The Roman calendar was reformed by Julius Caesar in 45 BCE. The Julian calendar was no longer dependent on the observation of the new moon but simply followed an algorithm of introducing a leap day every four years. This created a dissociation of the calendar month from the lunation.

In the 11th century in Persia, a calendar reform led by Khayyam was announced in 1079, when the length of the year was measured as 365.24219858156 days.[2] Given that the length of the year is changing in the sixth decimal place over a person's lifetime, this is outstandingly accurate. For comparison the length of the year at the end of the 19th century was 365.242196 days, while today it is 365.242190 days.[2]

The Gregorian calendar was introduced as a refinement of the Julian calendar in 1582, and is today in worldwide use as the de facto calendar for secular purposes.

SGOS

I propose a new calendar where the current moment remains "year zero" at all times.  Today, tomorrow, next week is year zero, day zero, and zero seconds.  Historical dates that measure how long ago would change daily, so we would always know exactly how long ago that date was.  This might possibly resolve the Theory of Relativity's conflict with Quantum Mechanics, because a light year would be relative and distances would change relative to something else.  I'm getting confused.  I no longer know if I'm thinking outside the box or coloring outside the lines, but I think I may be onto something.

Gawdzilla Sama

Quote from: Unbeliever on October 06, 2018, 08:34:16 PM
I've only just heard about this, and it's interesting. Have any of you ever heard of it before? Should we give it any credence?


https://en.wikipedia.org/wiki/Phantom_time_hypothesis
The proposal has been universally rejected by mainstream historians.

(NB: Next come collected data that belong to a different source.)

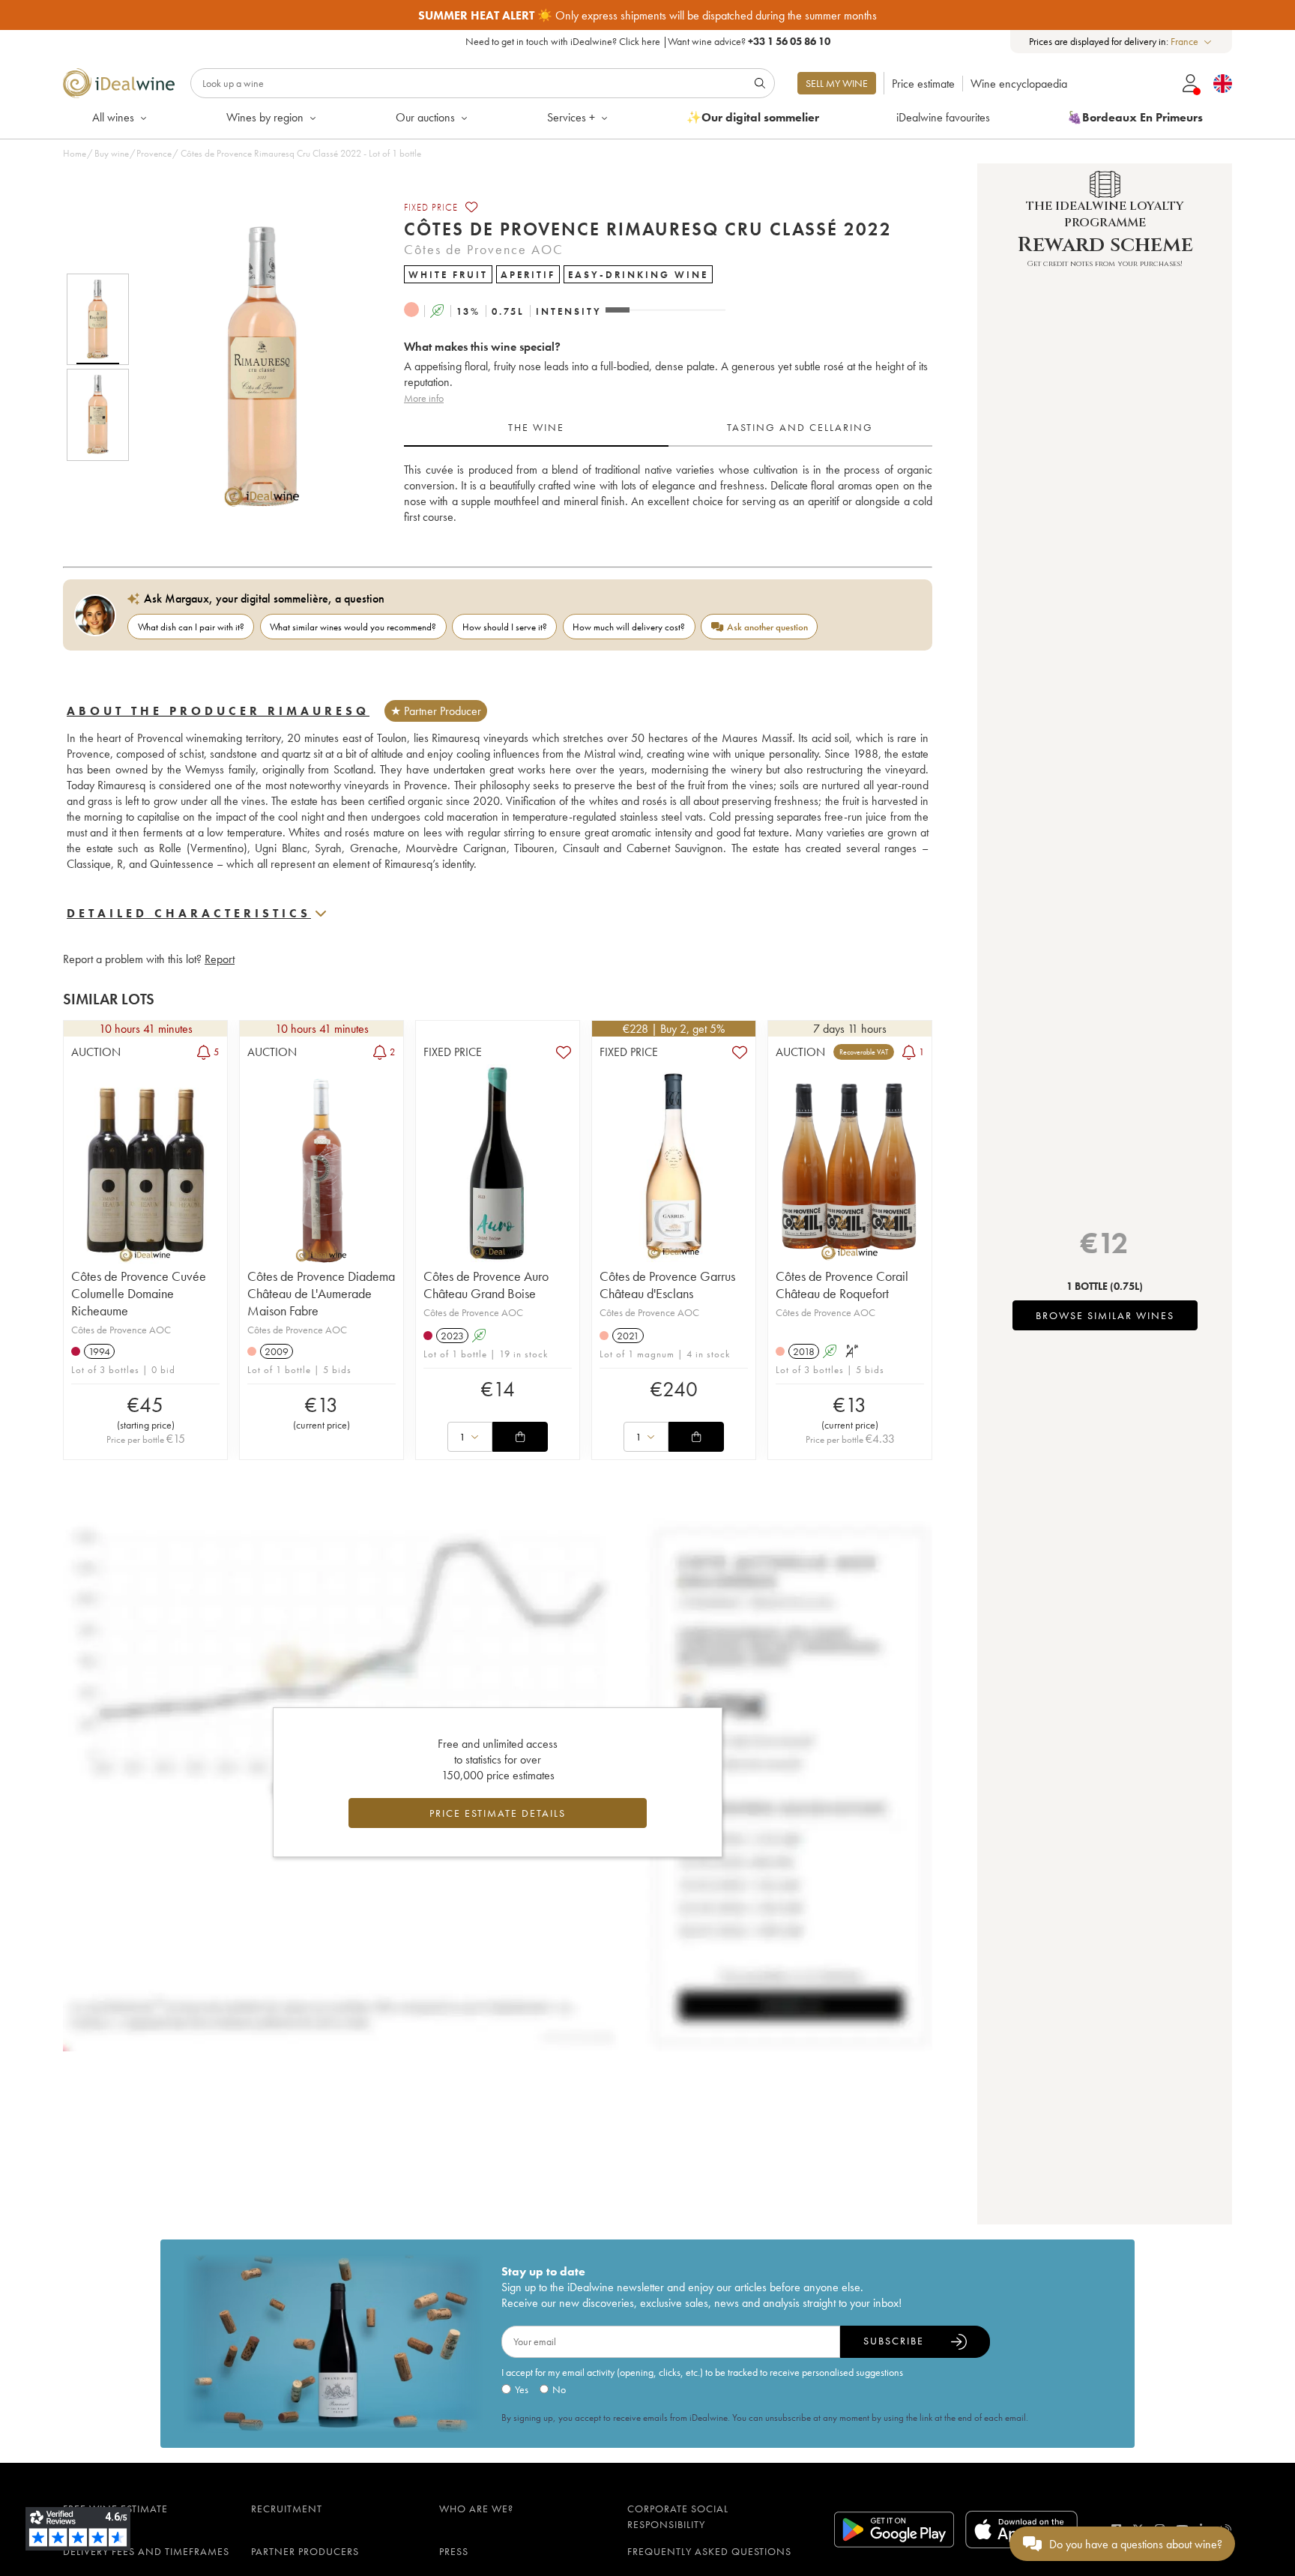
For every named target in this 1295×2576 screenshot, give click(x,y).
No (559, 2389)
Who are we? (476, 2508)
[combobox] (1192, 41)
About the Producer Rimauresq (218, 711)
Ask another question (767, 627)
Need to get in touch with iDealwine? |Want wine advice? (647, 41)
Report (220, 959)
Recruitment (286, 2508)
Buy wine (111, 153)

Burden of proof is on the claimants. Doesn't appear they've met that burden.
We 'new atheists' have a reputation for being militant, but make no mistake  we didn't start this war. If you want to place blame put it on the the religious zealots who have been poisoning the minds of the  young for a long long time."
PZ Myers

Gawdzilla Sama

Quote from: SGOS on October 09, 2018, 07:55:27 AM
I propose a new calendar where the current moment remains "year zero" at all times.  Today, tomorrow, next week is year zero, day zero, and zero seconds.  Historical dates that measure how long ago would change daily, so we would always know exactly how long ago that date was.  This might possibly resolve the Theory of Relativity's conflict with Quantum Mechanics, because a light year would be relative and distances would change relative to something else.  I'm getting confused.  I no longer know if I'm thinking outside the box or coloring outside the lines, but I think I may be onto something.
Constant math required. Fuck that shit.
We 'new atheists' have a reputation for being militant, but make no mistake  we didn't start this war. If you want to place blame put it on the the religious zealots who have been poisoning the minds of the  young for a long long time."